INSTRUCTIONS FOR THE TASK: Reproduce the passage of the heart rate post from "The process is" to "reading maxing out.".

EXTRACT TO READ:

○ ○ ○

After a well-deserved week off, I broke my respite to test my maximum heart rate--at least the one that applies to the run.
The process is simple, but not easy. After a warm-up, run as fast as you possibly can until you just can't anymore. This will typically be accompanied by your heart rate reading maxing out.
First things, first. Being a Sunday, the track was completely empty. Just me and my wife doing the photography.
It seemed like a good chance to use the panorama feature in the iOS6.
For years, many of us have been told that we can learn our max heart rate using this formula:
MHR = 220 - age
So for a 43 year-old like me, that would mean that my MHR is 177 beats per minute.
The reality was something else, however.
Not the kind of plateau thing to the right-center of the chart. That's the point where I was in pure hell loosing oxygen and feeling just awful. In other words, this was as fast as I could make my heart beat.
The first two laps were great, just a nice easy stride at 8:30 - 9:00 pace:
At the end of that second lap, however, I began to pick up the pace and when I came back around to this point, I was running at about 4:30 pace. See...I'm so fast that the camera blurred!

○ ○ ○

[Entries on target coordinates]
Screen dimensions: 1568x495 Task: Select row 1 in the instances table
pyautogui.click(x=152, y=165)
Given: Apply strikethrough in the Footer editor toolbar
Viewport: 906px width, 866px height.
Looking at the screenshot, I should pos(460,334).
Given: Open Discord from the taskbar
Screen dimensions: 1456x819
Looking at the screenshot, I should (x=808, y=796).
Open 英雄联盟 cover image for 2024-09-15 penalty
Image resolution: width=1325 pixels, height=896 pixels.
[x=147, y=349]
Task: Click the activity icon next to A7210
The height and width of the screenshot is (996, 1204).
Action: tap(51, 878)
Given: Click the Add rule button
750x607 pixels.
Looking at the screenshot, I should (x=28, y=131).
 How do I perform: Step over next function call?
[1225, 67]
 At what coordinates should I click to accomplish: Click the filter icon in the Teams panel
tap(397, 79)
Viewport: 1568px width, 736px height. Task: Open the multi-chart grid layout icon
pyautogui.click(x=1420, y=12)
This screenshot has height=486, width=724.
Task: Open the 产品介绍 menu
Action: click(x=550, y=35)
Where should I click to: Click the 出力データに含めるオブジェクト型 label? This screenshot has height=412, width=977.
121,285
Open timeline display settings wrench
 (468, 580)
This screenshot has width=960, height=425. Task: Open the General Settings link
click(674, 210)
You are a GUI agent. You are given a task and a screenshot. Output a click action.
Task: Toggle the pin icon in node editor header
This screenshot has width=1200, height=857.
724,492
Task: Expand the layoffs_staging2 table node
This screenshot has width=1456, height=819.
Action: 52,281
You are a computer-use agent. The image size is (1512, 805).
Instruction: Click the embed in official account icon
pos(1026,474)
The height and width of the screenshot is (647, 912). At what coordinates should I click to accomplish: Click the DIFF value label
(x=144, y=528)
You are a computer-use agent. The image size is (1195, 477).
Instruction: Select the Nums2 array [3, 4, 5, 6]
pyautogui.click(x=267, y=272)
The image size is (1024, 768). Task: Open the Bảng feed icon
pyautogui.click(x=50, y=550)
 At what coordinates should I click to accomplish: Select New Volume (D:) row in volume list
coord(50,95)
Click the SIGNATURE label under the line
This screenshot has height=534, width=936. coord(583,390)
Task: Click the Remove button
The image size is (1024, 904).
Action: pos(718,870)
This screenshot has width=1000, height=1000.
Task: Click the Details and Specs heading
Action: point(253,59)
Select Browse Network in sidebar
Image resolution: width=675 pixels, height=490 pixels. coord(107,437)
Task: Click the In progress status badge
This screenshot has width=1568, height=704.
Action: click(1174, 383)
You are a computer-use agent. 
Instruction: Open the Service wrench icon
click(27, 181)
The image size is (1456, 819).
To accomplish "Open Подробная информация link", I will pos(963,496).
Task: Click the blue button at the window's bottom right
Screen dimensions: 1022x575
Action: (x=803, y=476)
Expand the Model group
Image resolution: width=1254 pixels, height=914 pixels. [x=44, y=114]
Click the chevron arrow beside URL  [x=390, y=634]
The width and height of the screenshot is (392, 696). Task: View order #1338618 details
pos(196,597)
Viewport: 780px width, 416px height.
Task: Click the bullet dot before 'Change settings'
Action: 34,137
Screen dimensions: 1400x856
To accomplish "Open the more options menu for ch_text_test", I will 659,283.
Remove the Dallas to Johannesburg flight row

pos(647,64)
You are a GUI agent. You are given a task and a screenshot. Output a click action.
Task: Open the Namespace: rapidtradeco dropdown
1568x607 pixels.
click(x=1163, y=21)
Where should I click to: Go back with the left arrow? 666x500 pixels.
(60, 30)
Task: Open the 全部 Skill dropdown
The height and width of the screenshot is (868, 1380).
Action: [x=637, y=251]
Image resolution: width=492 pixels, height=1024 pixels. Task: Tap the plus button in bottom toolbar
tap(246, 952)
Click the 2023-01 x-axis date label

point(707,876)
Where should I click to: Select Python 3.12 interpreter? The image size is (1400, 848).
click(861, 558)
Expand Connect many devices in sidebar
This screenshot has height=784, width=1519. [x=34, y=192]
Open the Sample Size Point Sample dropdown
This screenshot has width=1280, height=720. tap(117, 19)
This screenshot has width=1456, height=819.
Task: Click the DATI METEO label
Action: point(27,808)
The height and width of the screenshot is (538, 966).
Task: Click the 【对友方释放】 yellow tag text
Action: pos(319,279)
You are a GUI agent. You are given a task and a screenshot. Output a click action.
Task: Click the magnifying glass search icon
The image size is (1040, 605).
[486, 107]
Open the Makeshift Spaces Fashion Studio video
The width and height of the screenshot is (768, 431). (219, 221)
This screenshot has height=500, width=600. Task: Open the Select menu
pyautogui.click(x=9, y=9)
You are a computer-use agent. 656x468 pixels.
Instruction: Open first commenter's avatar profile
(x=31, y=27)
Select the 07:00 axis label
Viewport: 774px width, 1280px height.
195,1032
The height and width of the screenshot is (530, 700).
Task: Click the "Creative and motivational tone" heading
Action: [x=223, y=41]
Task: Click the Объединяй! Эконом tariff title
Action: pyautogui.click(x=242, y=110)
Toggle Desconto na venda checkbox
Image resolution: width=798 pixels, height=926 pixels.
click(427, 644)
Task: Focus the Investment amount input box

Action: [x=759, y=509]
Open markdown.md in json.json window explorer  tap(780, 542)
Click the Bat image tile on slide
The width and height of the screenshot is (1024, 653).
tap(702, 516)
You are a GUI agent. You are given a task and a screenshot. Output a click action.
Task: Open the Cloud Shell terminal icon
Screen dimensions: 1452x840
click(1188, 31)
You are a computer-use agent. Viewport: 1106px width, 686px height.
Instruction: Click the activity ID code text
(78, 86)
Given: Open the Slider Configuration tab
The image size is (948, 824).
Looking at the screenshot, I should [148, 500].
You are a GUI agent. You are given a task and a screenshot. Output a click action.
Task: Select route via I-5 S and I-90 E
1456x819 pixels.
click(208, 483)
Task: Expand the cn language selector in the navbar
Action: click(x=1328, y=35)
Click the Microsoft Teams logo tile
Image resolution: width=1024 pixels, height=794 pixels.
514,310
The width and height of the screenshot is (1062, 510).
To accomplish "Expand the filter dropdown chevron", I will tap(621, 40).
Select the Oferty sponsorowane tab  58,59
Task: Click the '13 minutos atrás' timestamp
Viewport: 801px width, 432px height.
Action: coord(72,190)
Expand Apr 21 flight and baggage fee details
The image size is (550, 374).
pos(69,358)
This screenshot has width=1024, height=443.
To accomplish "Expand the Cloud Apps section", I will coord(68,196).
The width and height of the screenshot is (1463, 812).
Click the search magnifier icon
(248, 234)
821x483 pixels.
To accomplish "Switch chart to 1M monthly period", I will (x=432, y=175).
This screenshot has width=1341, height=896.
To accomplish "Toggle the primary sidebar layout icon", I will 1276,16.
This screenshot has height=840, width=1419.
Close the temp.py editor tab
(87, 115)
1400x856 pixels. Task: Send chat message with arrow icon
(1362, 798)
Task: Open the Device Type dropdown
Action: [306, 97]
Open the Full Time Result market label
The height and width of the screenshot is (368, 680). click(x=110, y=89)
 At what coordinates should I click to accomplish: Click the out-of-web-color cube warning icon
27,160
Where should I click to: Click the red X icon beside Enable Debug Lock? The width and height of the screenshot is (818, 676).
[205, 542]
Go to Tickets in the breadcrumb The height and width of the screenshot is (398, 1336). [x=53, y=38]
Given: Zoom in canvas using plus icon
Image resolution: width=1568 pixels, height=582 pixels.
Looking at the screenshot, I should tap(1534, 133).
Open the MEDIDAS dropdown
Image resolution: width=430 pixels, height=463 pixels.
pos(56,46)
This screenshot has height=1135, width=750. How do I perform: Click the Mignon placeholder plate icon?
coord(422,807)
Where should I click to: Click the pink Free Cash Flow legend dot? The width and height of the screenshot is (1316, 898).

○ ○ ○

ANSWER BELOW:
The process is simple, but not easy. After a warm-up, run as fast as you possibly can until you just can't anymore. This will typically be accompanied by your heart rate reading maxing out.